Der Widerstand gegen das Projekt richte sich nicht gegen Energie aus erneuerbaren Trägern und daher auch nicht grundsätzlich gegen Windräder und Solaranlagen – das zu betonen ist der Aktivistin Eleni Ravani besonders wichtig."

"Der Widerstand, den die Frauen des Apokoronas organisieren und anführen, sei sich sicher, dass neuere, umweltfreundlichere Techniken die Windräder in einer nicht allzu fernen Zukunft ohnehin hinfällig machen werden.
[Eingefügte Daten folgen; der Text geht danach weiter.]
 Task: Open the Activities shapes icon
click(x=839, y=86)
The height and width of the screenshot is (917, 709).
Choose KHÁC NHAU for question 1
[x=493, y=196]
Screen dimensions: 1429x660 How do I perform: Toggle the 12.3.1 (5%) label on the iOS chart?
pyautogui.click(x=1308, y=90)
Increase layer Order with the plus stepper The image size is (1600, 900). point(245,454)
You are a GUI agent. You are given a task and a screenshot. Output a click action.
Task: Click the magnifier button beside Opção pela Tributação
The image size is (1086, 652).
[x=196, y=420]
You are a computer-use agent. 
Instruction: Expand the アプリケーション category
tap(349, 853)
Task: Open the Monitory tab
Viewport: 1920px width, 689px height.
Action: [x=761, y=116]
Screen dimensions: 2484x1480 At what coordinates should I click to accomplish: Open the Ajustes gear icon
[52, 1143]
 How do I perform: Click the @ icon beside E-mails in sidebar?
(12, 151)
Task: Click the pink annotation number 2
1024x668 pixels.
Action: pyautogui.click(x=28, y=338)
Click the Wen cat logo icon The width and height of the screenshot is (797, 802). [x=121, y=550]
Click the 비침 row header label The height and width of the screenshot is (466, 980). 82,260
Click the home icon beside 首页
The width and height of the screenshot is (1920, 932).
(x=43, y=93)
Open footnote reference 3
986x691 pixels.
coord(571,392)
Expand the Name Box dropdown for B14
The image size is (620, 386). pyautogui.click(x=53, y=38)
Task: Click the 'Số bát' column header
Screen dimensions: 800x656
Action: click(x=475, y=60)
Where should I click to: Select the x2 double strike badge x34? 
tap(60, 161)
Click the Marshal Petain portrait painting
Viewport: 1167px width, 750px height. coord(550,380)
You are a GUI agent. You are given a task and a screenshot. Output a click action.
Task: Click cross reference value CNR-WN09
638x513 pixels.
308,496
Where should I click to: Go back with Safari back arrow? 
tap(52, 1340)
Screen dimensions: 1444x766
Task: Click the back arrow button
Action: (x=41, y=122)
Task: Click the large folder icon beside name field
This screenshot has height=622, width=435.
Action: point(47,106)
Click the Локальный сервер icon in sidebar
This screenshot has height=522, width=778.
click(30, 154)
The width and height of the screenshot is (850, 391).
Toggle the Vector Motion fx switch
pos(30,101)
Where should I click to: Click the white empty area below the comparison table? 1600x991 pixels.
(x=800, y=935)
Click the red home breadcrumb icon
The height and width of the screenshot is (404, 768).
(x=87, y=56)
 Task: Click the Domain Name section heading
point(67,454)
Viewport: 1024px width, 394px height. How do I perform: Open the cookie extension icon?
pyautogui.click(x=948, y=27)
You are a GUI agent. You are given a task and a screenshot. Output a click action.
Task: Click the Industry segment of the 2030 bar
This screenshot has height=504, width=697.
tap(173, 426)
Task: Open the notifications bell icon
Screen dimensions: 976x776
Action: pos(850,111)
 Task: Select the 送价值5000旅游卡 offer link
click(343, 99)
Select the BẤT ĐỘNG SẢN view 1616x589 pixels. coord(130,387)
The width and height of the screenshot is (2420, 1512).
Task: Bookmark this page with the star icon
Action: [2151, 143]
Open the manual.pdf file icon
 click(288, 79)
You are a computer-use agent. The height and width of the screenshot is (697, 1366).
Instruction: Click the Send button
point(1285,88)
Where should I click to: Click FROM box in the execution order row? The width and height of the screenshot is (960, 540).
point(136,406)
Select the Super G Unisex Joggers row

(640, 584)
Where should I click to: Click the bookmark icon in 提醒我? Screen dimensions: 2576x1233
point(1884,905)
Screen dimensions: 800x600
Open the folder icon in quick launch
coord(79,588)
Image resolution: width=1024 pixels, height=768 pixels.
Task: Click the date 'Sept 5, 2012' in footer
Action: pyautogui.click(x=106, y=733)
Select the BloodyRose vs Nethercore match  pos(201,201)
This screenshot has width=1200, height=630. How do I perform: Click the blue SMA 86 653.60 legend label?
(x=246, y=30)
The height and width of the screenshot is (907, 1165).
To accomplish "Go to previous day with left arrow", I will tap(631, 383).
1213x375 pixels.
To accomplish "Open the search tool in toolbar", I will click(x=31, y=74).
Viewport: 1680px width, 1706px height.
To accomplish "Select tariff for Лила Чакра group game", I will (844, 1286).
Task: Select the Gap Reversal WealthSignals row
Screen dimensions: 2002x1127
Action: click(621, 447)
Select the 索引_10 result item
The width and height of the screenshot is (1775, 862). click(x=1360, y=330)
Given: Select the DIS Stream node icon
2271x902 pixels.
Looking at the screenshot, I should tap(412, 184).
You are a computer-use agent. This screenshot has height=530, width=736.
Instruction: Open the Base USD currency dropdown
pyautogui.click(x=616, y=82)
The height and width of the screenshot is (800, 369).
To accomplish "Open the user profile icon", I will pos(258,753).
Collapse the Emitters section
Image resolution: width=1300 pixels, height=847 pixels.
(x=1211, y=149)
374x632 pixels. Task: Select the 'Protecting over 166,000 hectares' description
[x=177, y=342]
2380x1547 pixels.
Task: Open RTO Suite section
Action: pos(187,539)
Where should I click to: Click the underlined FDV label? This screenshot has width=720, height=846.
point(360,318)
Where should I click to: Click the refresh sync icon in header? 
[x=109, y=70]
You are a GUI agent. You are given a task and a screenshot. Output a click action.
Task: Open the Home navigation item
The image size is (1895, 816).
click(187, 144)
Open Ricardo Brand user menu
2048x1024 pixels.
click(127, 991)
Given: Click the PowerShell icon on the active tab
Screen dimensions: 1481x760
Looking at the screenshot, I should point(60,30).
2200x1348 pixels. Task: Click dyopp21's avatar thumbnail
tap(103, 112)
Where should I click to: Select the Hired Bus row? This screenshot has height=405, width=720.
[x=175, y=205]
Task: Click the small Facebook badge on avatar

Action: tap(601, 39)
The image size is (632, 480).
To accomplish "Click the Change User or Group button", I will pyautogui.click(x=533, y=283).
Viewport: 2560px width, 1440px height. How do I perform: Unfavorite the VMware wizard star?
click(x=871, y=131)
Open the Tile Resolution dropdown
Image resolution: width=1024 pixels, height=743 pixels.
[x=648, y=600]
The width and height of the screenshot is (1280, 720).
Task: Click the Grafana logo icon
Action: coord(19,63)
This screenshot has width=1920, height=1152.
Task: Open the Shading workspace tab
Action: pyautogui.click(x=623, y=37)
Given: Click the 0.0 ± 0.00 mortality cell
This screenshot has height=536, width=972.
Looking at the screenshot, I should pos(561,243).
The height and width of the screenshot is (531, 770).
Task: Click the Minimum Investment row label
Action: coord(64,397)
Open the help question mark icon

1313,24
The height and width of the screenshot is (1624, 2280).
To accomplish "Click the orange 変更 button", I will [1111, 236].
Man setzte daher einstweilen auf »kleine, lokale Einheiten, mit der unsere eigene, die Energieversorgung Kretas also, sichergestellt werden könnte und die wir selbst kontrollieren können. Sie müssten unserer Natur und Kultur schonend angepasst werden«, fordert Eleni Ravani – und hält abschließend fest: »Das ist es, was das Kapital, die sogenannten Investoren, was Mitsotakis, Latsis und Siemens nicht wollen. Wir selbst, die Bauern und Schäfer, die Menschen des Apokoronas, werden versuchen, es durchzusetzen.«"


29.10.2024, jw
https://www.jungewelt.de/artikel/486697 ... ntelt.html

(Der Autor hat nichts dagegen, das ich das hier zietiere. Leider ist der Link nur mit einem Onlineabo zu lesen.)